● Directions for this task: Return, exactly and in full, the lines of the records below starting at the one with "Screenshot is 768x1619." and ending at the one with "[Governo SP] (48, 7)", and no other lines.

● Entries shown:
━━━

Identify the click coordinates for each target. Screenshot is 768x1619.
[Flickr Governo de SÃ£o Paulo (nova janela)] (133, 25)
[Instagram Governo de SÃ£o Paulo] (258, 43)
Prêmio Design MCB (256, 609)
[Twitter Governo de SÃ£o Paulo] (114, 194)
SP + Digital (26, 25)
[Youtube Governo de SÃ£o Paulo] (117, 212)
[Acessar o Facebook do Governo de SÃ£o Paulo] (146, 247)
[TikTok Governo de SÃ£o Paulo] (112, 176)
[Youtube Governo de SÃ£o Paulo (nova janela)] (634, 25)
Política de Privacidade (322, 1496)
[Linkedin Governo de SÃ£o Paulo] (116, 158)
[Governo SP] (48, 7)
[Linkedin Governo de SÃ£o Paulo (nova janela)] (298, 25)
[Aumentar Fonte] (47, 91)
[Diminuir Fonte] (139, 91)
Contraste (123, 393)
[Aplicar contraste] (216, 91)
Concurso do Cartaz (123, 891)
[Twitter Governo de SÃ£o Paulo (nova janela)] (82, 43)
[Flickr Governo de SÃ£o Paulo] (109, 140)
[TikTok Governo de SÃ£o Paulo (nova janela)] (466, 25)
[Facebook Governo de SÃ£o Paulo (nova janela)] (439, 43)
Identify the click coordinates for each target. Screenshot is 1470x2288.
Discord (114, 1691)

━━━

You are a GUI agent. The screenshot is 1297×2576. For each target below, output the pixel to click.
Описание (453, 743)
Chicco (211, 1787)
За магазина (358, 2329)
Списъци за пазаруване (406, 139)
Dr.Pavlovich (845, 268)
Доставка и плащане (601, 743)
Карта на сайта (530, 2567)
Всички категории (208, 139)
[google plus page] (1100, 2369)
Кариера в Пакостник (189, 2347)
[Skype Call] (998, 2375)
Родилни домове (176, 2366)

━━━

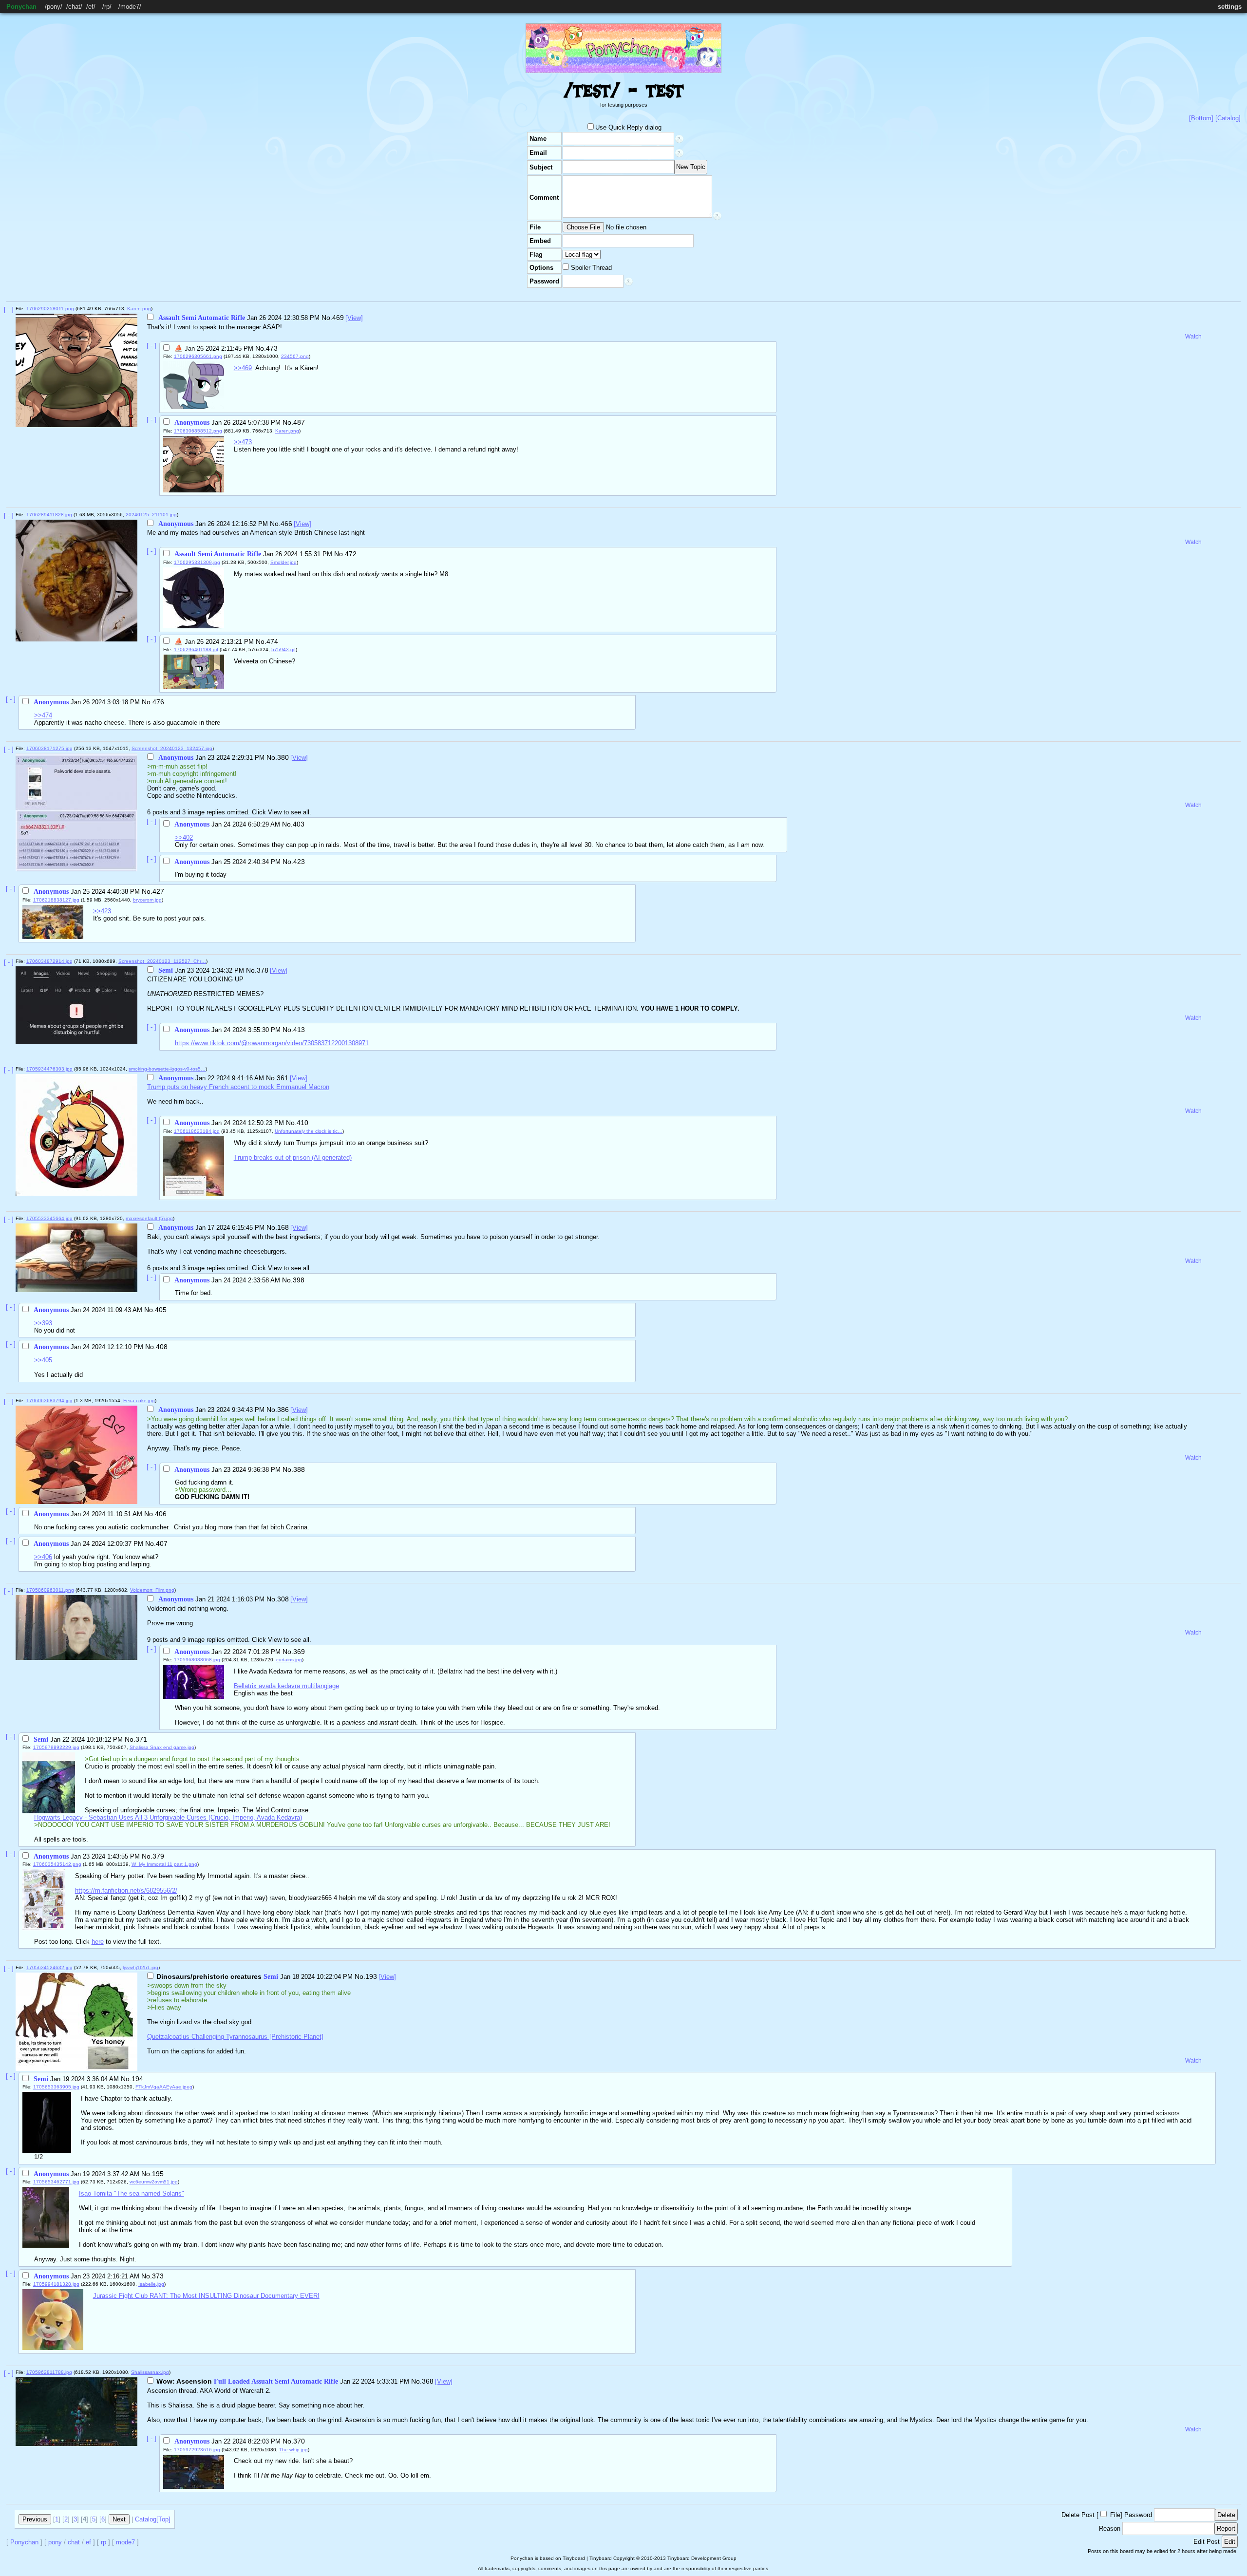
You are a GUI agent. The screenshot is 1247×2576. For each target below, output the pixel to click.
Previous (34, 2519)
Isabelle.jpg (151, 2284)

━━━

● Answer to the problem:
Identify the click coordinates for each target. Screenshot is 768x1619.
[Flickr Governo de SÃ£o Paulo (nova janela)] (133, 25)
[Instagram Governo de SÃ£o Paulo] (258, 43)
Prêmio Design MCB (256, 609)
[Twitter Governo de SÃ£o Paulo] (114, 194)
SP + Digital (26, 25)
[Youtube Governo de SÃ£o Paulo] (117, 212)
[Acessar o Facebook do Governo de SÃ£o Paulo] (146, 247)
[TikTok Governo de SÃ£o Paulo] (112, 176)
[Youtube Governo de SÃ£o Paulo (nova janela)] (634, 25)
Política de Privacidade (322, 1496)
[Linkedin Governo de SÃ£o Paulo] (116, 158)
[Governo SP] (48, 7)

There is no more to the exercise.